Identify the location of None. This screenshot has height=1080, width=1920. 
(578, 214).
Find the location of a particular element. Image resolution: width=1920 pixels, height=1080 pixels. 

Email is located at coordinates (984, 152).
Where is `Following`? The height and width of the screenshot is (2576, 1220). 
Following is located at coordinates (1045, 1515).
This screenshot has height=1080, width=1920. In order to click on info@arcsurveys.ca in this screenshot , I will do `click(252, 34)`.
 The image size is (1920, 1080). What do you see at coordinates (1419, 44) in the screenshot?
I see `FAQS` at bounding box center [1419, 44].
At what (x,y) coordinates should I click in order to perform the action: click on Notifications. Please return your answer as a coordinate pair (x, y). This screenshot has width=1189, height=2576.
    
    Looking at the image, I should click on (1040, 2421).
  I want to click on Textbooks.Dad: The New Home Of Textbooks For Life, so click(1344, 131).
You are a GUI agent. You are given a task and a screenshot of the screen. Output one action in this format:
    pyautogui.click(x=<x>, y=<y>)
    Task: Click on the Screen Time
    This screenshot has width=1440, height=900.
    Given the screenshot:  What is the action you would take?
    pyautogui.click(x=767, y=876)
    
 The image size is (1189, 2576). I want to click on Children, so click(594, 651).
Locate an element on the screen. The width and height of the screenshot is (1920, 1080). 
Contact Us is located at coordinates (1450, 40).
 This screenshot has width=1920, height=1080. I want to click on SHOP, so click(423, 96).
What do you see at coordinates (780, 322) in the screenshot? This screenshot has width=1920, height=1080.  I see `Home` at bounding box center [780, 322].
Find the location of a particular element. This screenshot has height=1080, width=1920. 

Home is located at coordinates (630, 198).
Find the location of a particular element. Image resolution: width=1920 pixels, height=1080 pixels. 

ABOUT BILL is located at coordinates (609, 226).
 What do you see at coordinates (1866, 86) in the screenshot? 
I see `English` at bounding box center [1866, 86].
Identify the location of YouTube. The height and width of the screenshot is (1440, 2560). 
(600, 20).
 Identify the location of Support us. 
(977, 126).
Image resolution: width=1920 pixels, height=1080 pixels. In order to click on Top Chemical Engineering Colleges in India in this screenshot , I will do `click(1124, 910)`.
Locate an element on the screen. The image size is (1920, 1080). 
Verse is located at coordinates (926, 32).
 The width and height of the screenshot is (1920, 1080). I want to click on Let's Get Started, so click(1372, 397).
################
**EXERCISE BRIEF:** Which lines above contain the word "location"? Pull out each one and copy it in full.

**RESULT OF THE TASK:**
Identify the location of None. This screenshot has height=1080, width=1920. 
Find the location of a particular element. Image resolution: width=1920 pixels, height=1080 pixels. 
Find the location of a particular element. This screenshot has height=1080, width=1920. 
Find the location of a particular element. Image resolution: width=1920 pixels, height=1080 pixels. 
Identify the location of YouTube. The height and width of the screenshot is (1440, 2560). 
 Identify the location of Support us. 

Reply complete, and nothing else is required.